TU OBJETIVO: Por favor, retoma el texto de más abajo sobre las alumnas mayores de La Escuelita y continúalo a partir de donde se detiene.

Otras alumnas de La Escuelita sí saben leer y escribir, pero acuden para mejora sus habilidades de escritura y lectura y para ampliar conocimientos, gracias a disponer ahora de un tiempo que en el pasado nunca encontraron.
Milagros Montes, de 75 años y 3 biznietos, estudió hasta el primer grado pero con el problema de tener «muchas falta de ortografía». Esta mujer natural de La Gomera (de La Dama, en La Rajita, municipio de Vallehermoso) siente magua de no poder haber estudiado, pues tiene clara una cosa: «Yo hubiera sacado una carrera, la de Bellas Artes pues los dibujos siempre me gustaron desde chica». Pero la vida no le dio esa oportunidad, y pronto debió ganarse el pan trabajando en la limpieza o en las tomateras.
También le hubiera gustado estudiar en la universidad a Quiteria, de 72 años, mallorquina de nacimiento pero que se crió en el municipio de La Oliva, en Fuerteventura, de donde era su madre. En su infancia y juventud la vida en la isla majorera era muy dura. Su padre era agricultor y «una tía de Mallorca le dijo que en Fuerteventura no había futuro y que tenía que sacare a su familia de allí». Fue así cómo se mudaron a Tenerife, en busca de un mejor porvenir.
En su isla de crianza Quiteria fue al colegio hasta los 12 años, cuando tuvo que dejar las clases para cuidar a tres hermanos. «Un inspector que nos hacía exámenes y un amaestra le dijo a mis padres que qué pena que yo no fuera más a la escuela, porque tenía cualidades», evoca esta vecina de San Matías. Trabajó en lo que había y comió de lo que había en su tierra majorera: «Cogíamos garbanzos y hacíamos potaje con pejines secos, que pescado no faltaba, y gofio».
…Candelaria, Amparo, Julia….

DATOS PROPORCIONADOS:

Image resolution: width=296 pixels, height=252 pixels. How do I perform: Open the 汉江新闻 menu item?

...

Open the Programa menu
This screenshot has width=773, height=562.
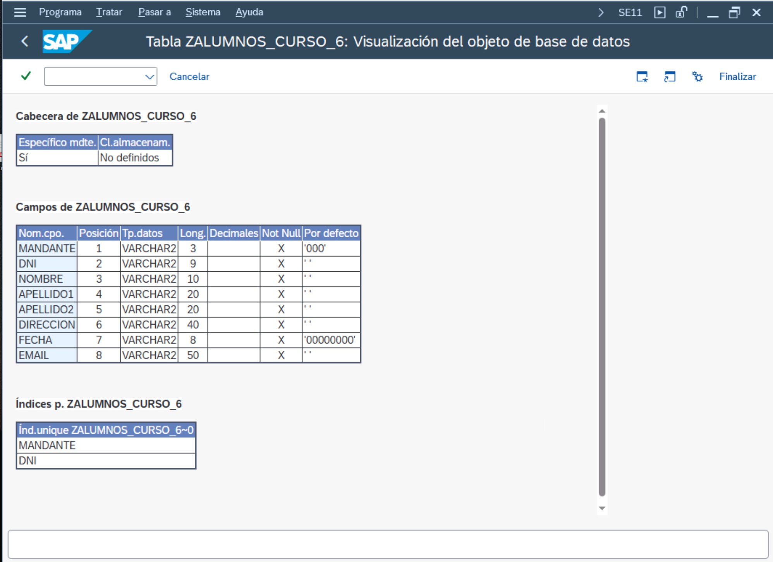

RESPUESTA A LA TAREA:
A Candelaria Rodríguez, de 69 años, su madre la quitó de la escuela por el fallecimiento de su padre, para que ayudar a criar a tres hermanos y trabajar en las tomateras. «Pero mi madre cuando tenía algunas perras ahorradas, me pagaba las clases para que siguiera aprendiendo», apostilla, antes de evocar que su maestra «le daba pena» que ella no pudiera seguir estudiando.
Esa magua de lo que pudo ser y no fue trató de desquitársela Candelaria con sus tres hijos: uno es aparejador e ingeniero, otro se formó en «algo de barcos» y el tercero es delineante y fotógrafo. Tiene 5 nietos y le encantaría que estudiaran todo lo que quisieran. Ella es natural de Güímar, y su madre de Tindaya, de donde la montaña sagrada de Fuerteventura, famosa desde años por el polémico proyecto escultórico que en sus entrañas idea el escultor vasco Eduardo Chillida
A los 11 años tuvo que dejar también el colegio Amparo, de 72 años y nacida en la localidad tinerfeña de Tejina. «MI padre me enseñó lo que sé, él quería que yo estudiara», declara, emocionada, pues su progenitor falleció y ella cuidó a su madre.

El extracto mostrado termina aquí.